Andy Waters’ ricotta and curly kale lasagne recipe

Andy Waters’ ricotta and curly kale lasagne recipe

10 ratings

Andy Waters’ Ricotta and curly kale lasagne will need some help in the white sauce and layering departments. See method

  • Serves 4
  • 15mins to prepare, 50-60mins to cook
  • 505 calories / serving

Ingredients

  • 1 tbsp olive oil
  • 520g onion, sliced
  • 1 garlic clove, chopped
  • 500g curly kale
  • 1 pinch salt
  • 1 pinch black pepper
  • 25g butter
  • 30g flour
  • ½ tbsp olive oil
  • 8 sheets lasagne pasta
  • 1 pinch salt
  • 120g ricotta
  • 300g cherry tomatoes, halved
  • 180g half fat mozzarella, shredded
  • 275ml skimmed milk

Each serving contains

  • Energy

    2110kj
    505kcal
    25%
  • Fat

    23g 33%
  • Saturates

    11g 55%
  • Sugars

    16g 18%
  • Salt

    0.9g 15%

of the reference intake
Carbohydrate 51.4g Protein 16.9g Fibre 10.6g

Method

  1. Preheat the oven to Gas Mark 3, 170°C, fan 150°C. Grease a baking dish with ½ tbsp olive oil for the lasagne.
  2. Heat the olive oil in a large saucepan. Add the onion and garlic and sauté until golden.
  3. Stir in the kale, salt and pepper and cook for 4 mins or until the kale wilts and softens. Remove from the pan and set aside.
  4. For the white sauce, add the butter to a saucepan over a medium heat. As soon as the butter begins to foam, stir in the flour and cook for 30 secs.
  5. Gradually pour in the milk, whisking continuously. Bring back to the boil and cook until the sauce thickens – certainly something the older kids can help out with.
  6. Spoon a thin layer of white sauce into the baking dish.
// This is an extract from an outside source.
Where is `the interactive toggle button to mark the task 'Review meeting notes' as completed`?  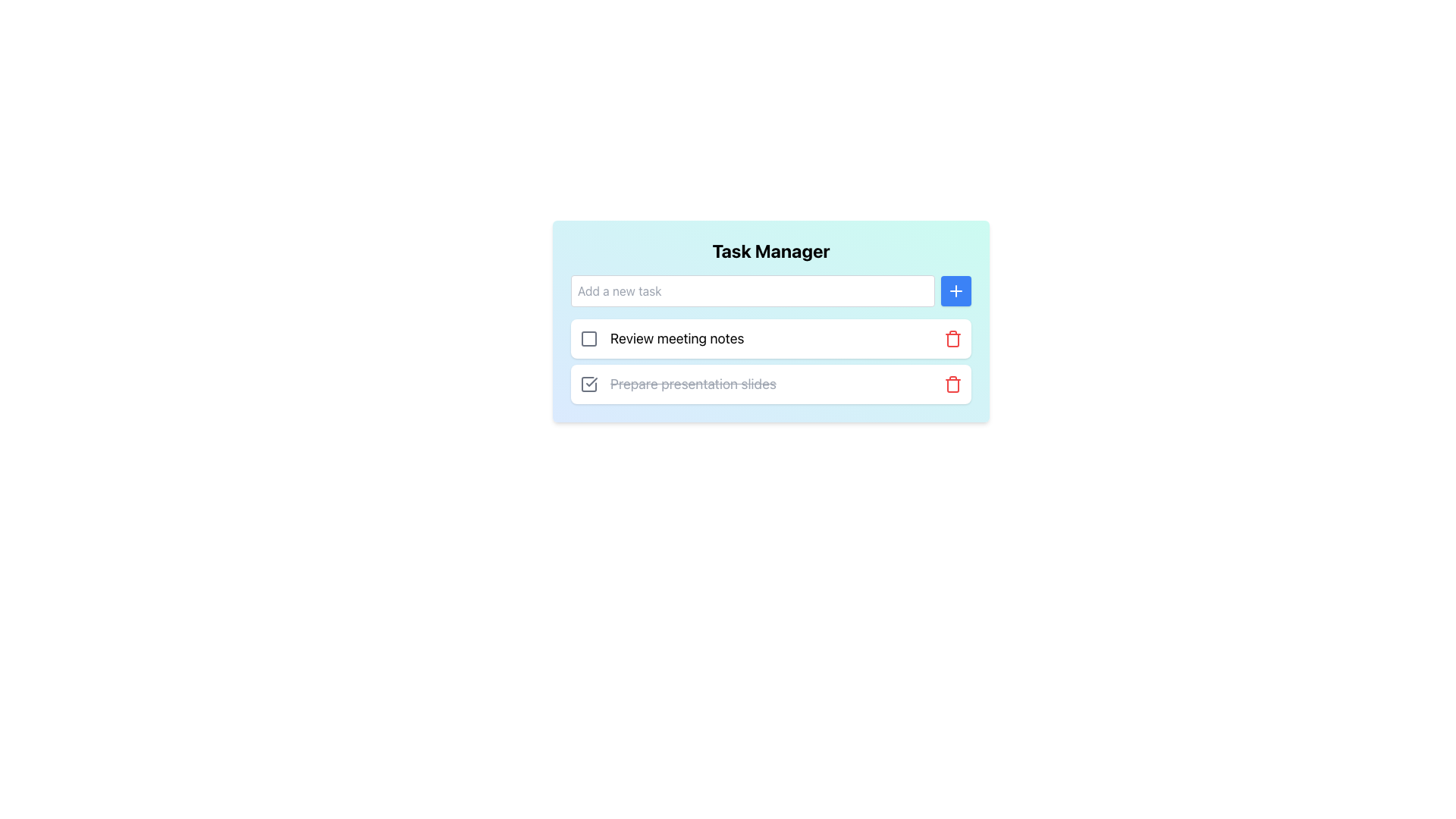
the interactive toggle button to mark the task 'Review meeting notes' as completed is located at coordinates (588, 338).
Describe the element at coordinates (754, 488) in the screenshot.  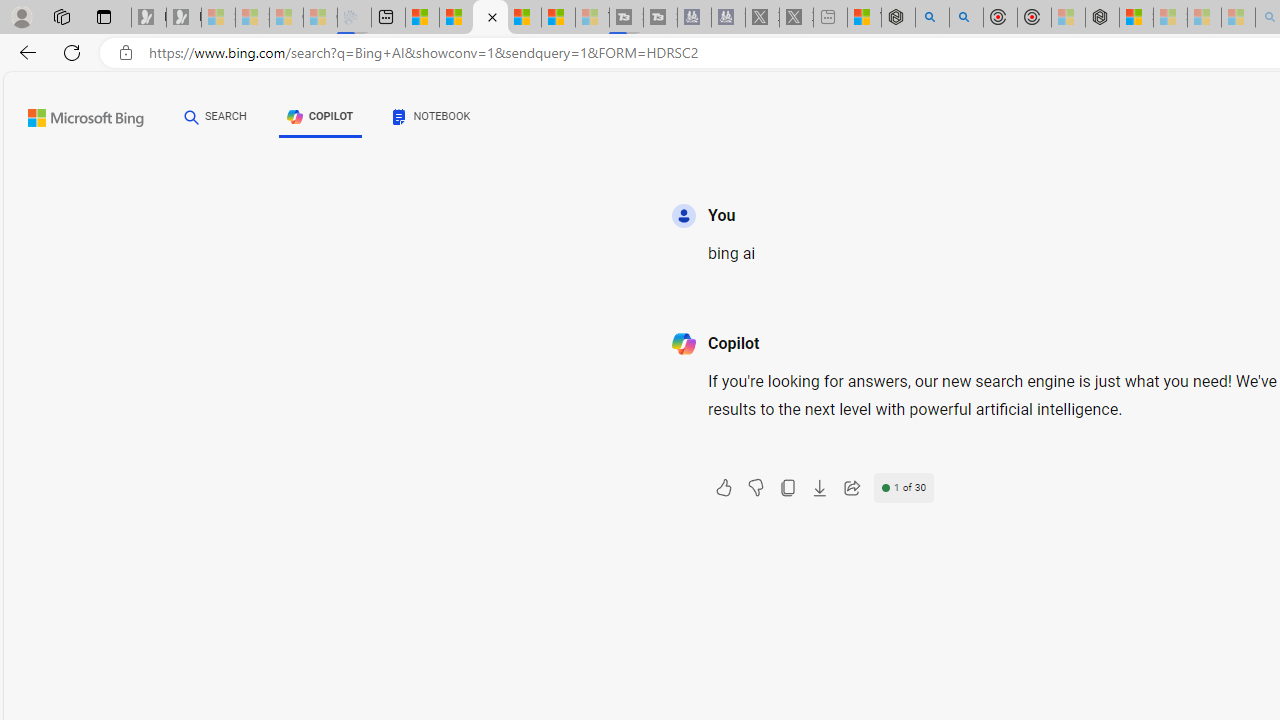
I see `'Dislike'` at that location.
Top with 1 layer of lasagne sheets, making sure the sheets don’t overlap. Season with a pinch of salt. Kids will enjoy arranging the layers of this ricottalasagne. Make sure the sequence is followed correctly though, or else you may be left with an upside-down lasagne!
  7. Spread half the ricotta over the pasta to create another layer. Next, add half the kale, tomatoes, and cover with sauce.
  8. Sprinkle with mozzarella and repeat until all the ingredients have been used up. Sprinkle with a little more cheese and bake for 30-40 mins.
  9. Remove from the oven, divide into portions and serve immediately.